Greensburg: PECAN = Nighttime Thunderstorm Research Project


In 2007, the town of Greensburg, Kansas, was destroyed by an F-5 tornado. Greensburg has made a remarkable recovery to become the "Greenest City in the USA." It is the world's leading community in LEED-certified buildings per capita.

To this day, the people of Greensburg rave about the help they received from all across the nation and the world.
Greensburg's 5-4-7 Art Center, Photo: NY Times
Now, Greensburg is going to return the favor.

NASA is in the process of leasing land in the Greensburg business park to set up an array of weather instruments to measure nighttime thunderstorms. It is one of six sites in Kansas and Oklahoma where data will be collected. Because meteorologists cannot do anything without an acronym, the project is called PECAN = Plains Elevated Convection at Night.

The unique geography of the Great Plains induces a low level jet stream (about 3,500-4000 ft. above the ground) to blow from south to north at night with speeds sometimes increasing to more than 50 mph even when the ground-level winds are nearly calm. Those southerly winds bring heat and moisture from the Gulf of Mexico that cause thunderstorms -- sometimes with large hail and damaging winds -- to develop in the middle of the night. Forecasting these storms can be a challenge to say the least.

True story: I once had a conversation with one of our newer meteorologists who wanted to forecast clear skies across southern Kansas overnight. I explained that we were likely to have thunderstorms. Dumbfounded, he pointed to the computer model projections that backed him up. I explained the computer models often handled this type of situation poorly and that my experience, rather than objective science, indicated thunderstorms would occur. That is what we forecast. By 4am, hail and windstorms raging across Kansas. I didn't blame the meteorologist: These storms are very difficult to forecast consistently well.

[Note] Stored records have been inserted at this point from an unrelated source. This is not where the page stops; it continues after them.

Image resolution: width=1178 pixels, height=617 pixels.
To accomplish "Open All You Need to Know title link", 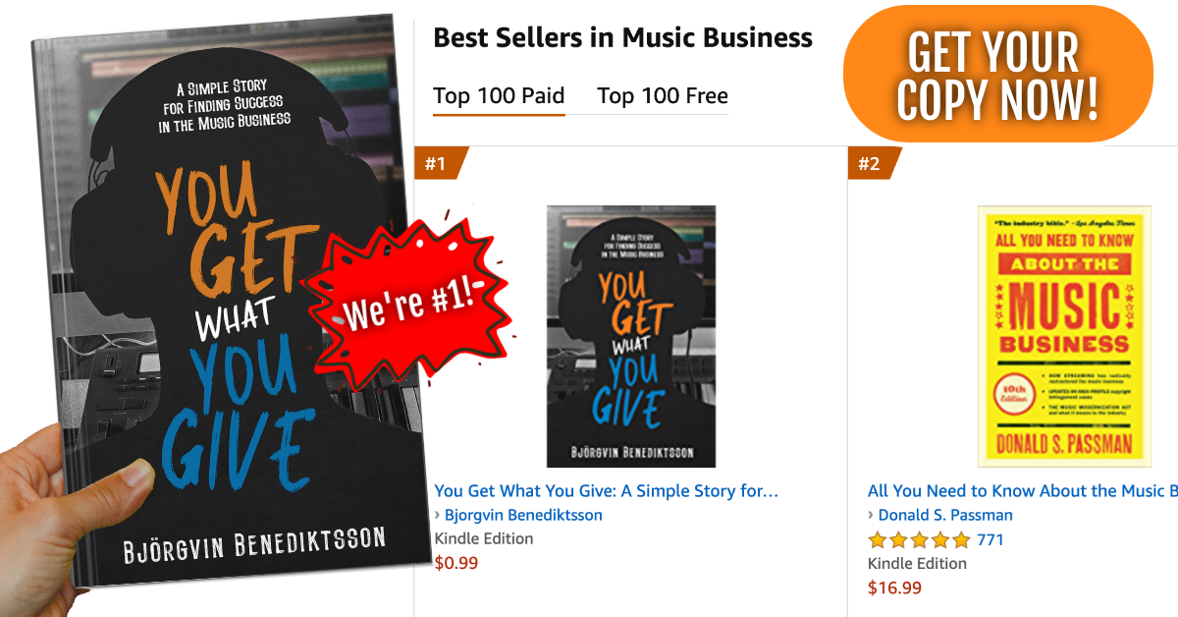I will (x=1021, y=491).
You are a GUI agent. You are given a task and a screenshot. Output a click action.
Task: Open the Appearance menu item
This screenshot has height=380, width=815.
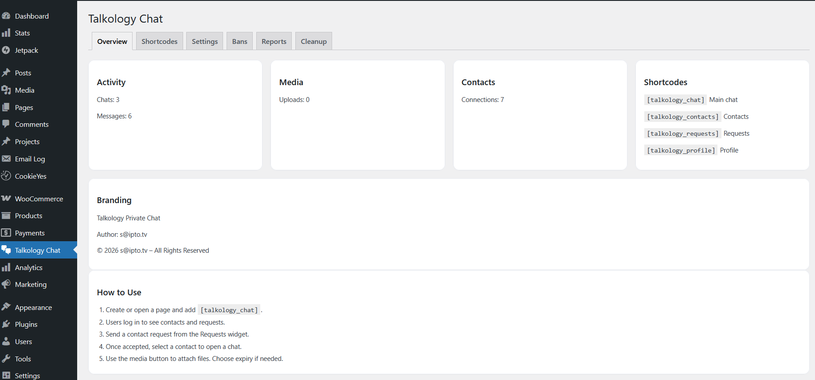(x=33, y=307)
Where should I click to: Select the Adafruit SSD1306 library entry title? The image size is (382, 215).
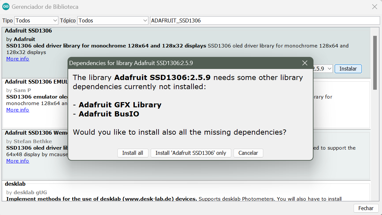(28, 31)
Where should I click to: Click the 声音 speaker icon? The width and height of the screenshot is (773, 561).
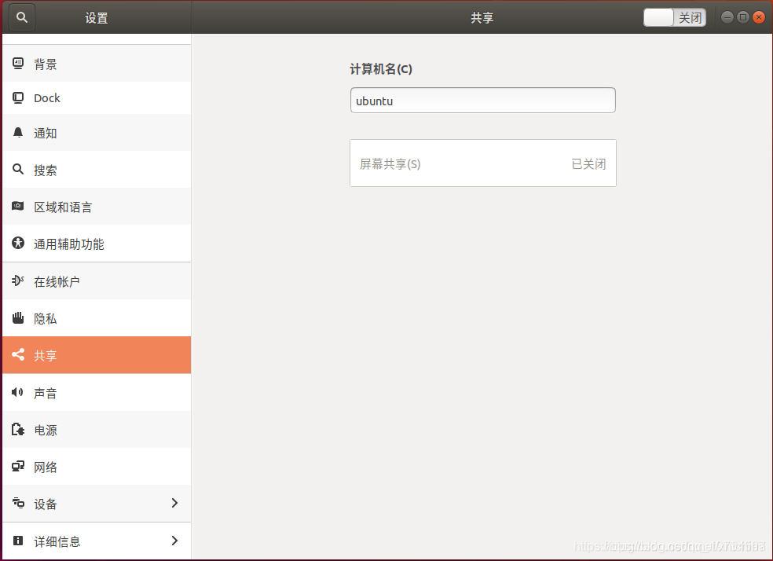click(x=18, y=392)
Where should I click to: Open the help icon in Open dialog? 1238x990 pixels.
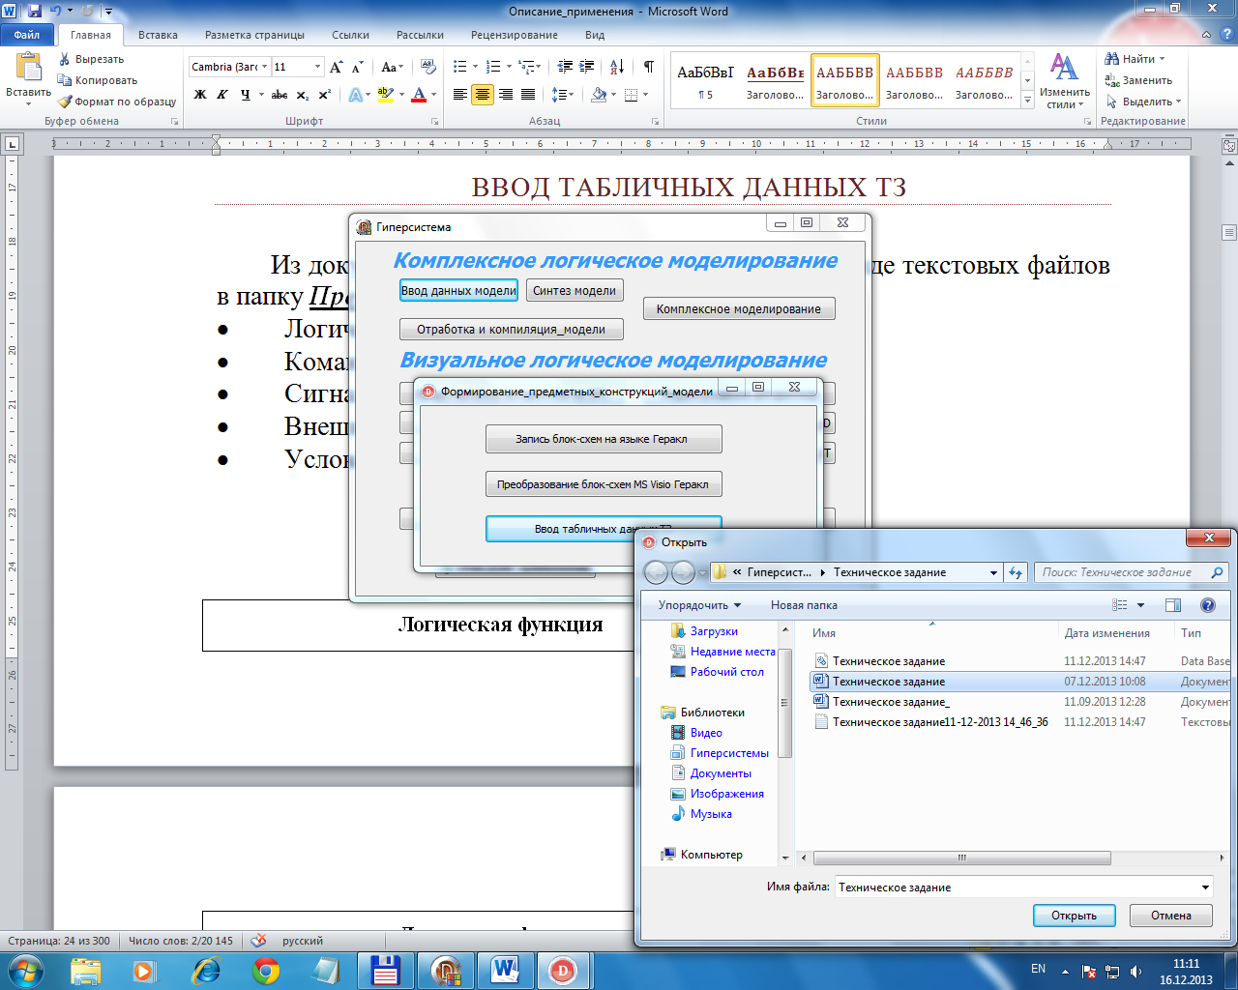pos(1207,605)
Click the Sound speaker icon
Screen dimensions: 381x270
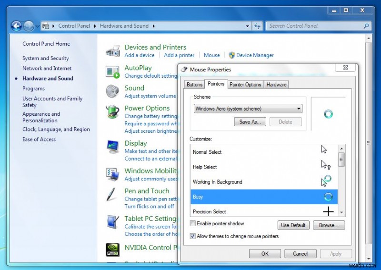tap(113, 91)
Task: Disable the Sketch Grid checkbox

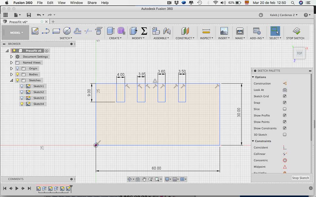Action: [285, 96]
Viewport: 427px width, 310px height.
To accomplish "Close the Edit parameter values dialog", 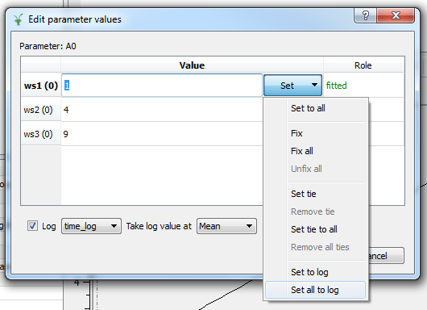I will [396, 15].
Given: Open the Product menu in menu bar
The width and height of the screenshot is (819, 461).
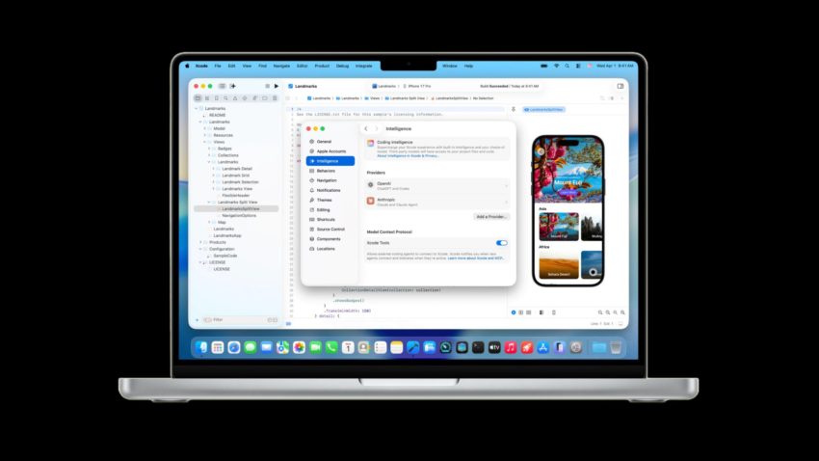Looking at the screenshot, I should [321, 66].
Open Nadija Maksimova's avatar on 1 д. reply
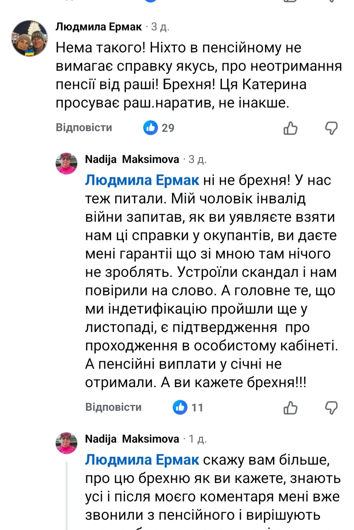The width and height of the screenshot is (354, 530). pos(67,443)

This experiment includes a research King Air, multiple mobile Doppler radars, weather balloons, and a host of other instruments. Greensburg will be front and center.

The hope is the data collected in Greensburg and at the other sites will soon lead to better forecasts of damaging storms and better forecasts of the amount of rain caused by these storms which will be a godsend for agricultural interests.

From the meteorological community and your fellow citizens, Thanks, Greensburg!!